An international team of scientists, consisting of members from the University of Michigan, in the US, the Universidad de Buenos Aires, in Argentina, and the Iziko South African Museum, in Cape Town, South Africa, has recently revealed new clues of how dinosaurs moved down slopes. Apparently, in spite of their massive size, the animals were able to control their motion and make on-the-fly adjustments to their strides, so as to minimize the risk of falling down. If a massive dinosaur tilted over, chances were it wouldn't have been able to get back up again,
e! Science News reports.
In the new investigation, published online in the October 6 issue of the open-access journal PLoS ONE, the team reveals that the way early dinosaurs made stride adjustments to their paces may yield some further insight into the later evolution of the creatures.
“Tracks and trackways bring animals to life in a way that their bones cannot, by providing a brief but vibrant record of a living, breathing animal as it moved through its environment. While fossilized bones can provide a wealth of information about extinct animals' anatomy and physiology, inferences about their locomotion and behavior are necessarily indirect,” University of Michigan (UM) Department of Geological Sciences Assistant Professor Jeffrey Wilson, who is also an assistant curator in the Museum of Paleontology, explains.
The site the team analyzed is located in the African country of Lesotho, and is known as the Moyeni tracksite.

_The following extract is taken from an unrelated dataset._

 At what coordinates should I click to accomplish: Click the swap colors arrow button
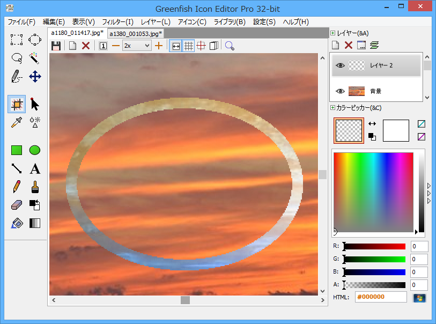point(372,124)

It contains in excess of 250 footprints, left behind by animals living about 200 million years ago, at the beginning of the Jurassic Period. Paul Ellenberger, a French paleontologist, discovered the site back in the 1960s, and described it over the next decade. In the past 30 to 40 years, little serious academic research was conducted in the area, apart from the new investigation.
Now, using a 3D surface scanner, in addition to traditional mapping techniques, the team members managed to obtain a clear, high-resolution map of the trackway surface, which aided them in their research considerably. In the past, the area included a wet riverbed, a sloping bank, and a flat, upper surface, which presented the dinosaurs with a fairly difficult terrain to navigate. The meat-eating variety, the team determined, walked on two legs at all times, gripping the slippery soil with their claws. Conversely, the plant-eaters walked on all fours on slippery and wet terrain, and on only two feet on the flat surfaces.
The analysis could also hint at something terribly important, Wilson says. “One idea about the origins of flight is that the progenitors of birds learned to fly by flapping their wings while climbing inclined surfaces. In that scenario, the ability to grip a surface with claws is important,” he concludes.